In Grade 5, Danish Mahmood spent his free time teaching himself about T-cells and their function in the immune system.
In Grade 6, he tackled a science fair project modeling an artificial pancreas that used solutions with varying levels of acidity to simulate the organ’s process in regulating blood sugar.
In Grade 7, he showed how curvature of the cervical spine can affect brain efficiency as compressed vertebrae block off arteries that flow blood to the brain. This project earned a gold medal at the regional science fair in Ontario, landing Mahmood a spot at the Canada-wide science fair last year.
Now a Grade 9 student at London’s Central Secondary School, Mahmood, 14, is accustomed to walking away with top honors for projects he imagined and engineered from the time he was 10. Last month, having won a litany of awards at the national science fair for a project called W.I.N.I.T.S. (Wireless Interconnected Non-Invasive Triage System) – including an entrance scholarship to Western – he attended the European Union Contest for Young Scientists (EUCYS) in Tallinn, Estonia, taking home the top prize.
Representing Canada, Mahmood was the youngest contestant and Canada’s first top winner.

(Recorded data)

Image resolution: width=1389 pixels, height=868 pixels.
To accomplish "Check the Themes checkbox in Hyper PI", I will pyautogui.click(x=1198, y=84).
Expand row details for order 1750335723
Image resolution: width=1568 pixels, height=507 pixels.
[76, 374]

#### Work item
Translate this sentence from the text about Danish Mahmood into Spanish: "Representing Canada, Mahmood was the youngest contestant and Canada's first top winner."

#### Answer to the problem
Representando a Canadá, Mahmood fue el concursante más joven y el primer ganador canadiense del primer premio.